Notable Quotes with Timestamps:
Kate Lister (07:15): "He'd go to rural towns, put on a big show, and flog snake oil and colored water as miracle cures."
Cait Lister (12:58): "He'd castrate the goat, extract the testicle, preserve it in salted water, numb the patient’s scrotum, make incisions, and surgically jam the goat gland under the skin."
Cait Lister (19:12): "Kansas surgeon uses goat glands to cure sterility. First goat gland baby. And they call him Billy."
Cait Lister (27:28): "Fishbein published a number of exposes calling him a quack and a charlatan, laying bare all his fraudulent practices."
Cait Lister (36:10): "There was a law that if the votes didn’t specifically match the submitted name 'John R. Brinkley,' they would be discounted.
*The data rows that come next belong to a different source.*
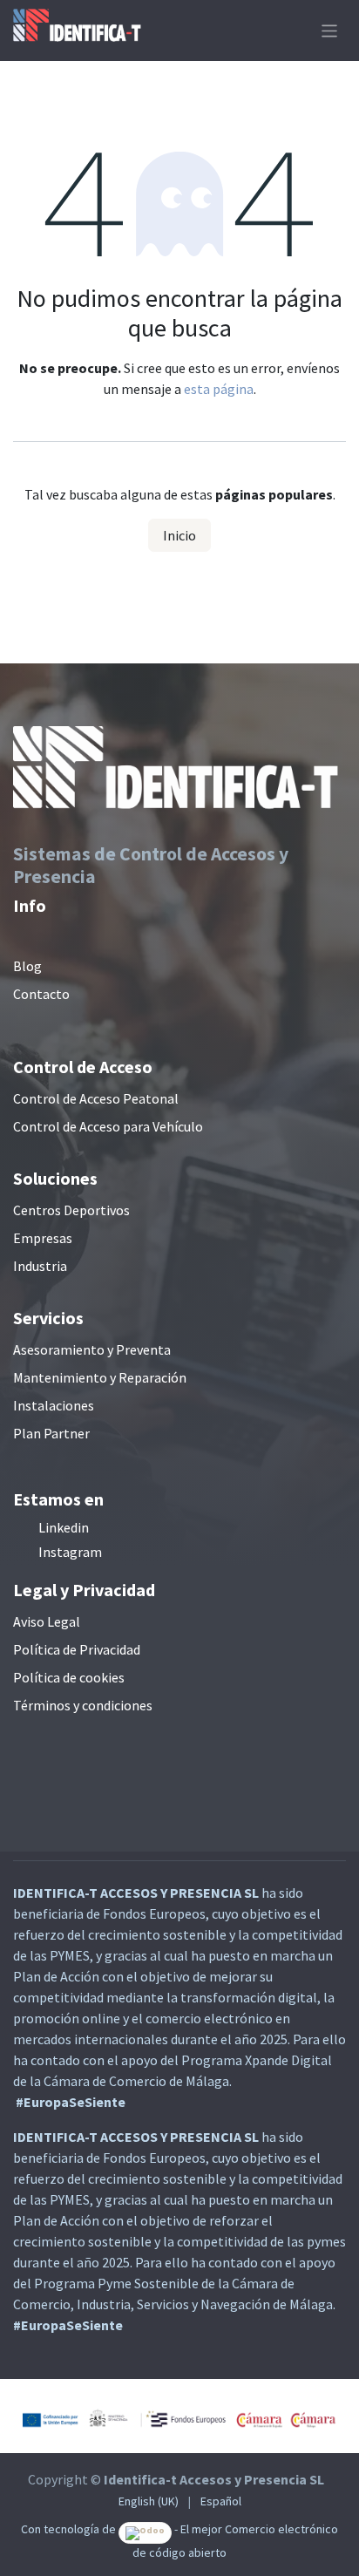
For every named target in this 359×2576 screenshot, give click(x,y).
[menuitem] (149, 2501)
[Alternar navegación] (330, 30)
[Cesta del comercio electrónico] (296, 30)
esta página (219, 389)
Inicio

So votes for 'Doc Brinkley' were thrown out."
Cait Lister (41:41): "By the end of the 1930s, all avenues had been cut off. Brinkley limped along, muttering about injustices until his death in 1942 from heart attacks, alone and penniless."
Cait Lister (42:03): "Checking credentials and scrutinizing the backgrounds of those selling miracle cures. Just because someone puts on a good show doesn’t mean they know what they’re talking about."
Tim Hartford (43:21): "All in favor of actual evidence."
This summary was crafted based on the transcript provided, capturing the essence and key moments of the episode while ensuring a coherent and engaging narrative for those who haven't listened to the original podcast.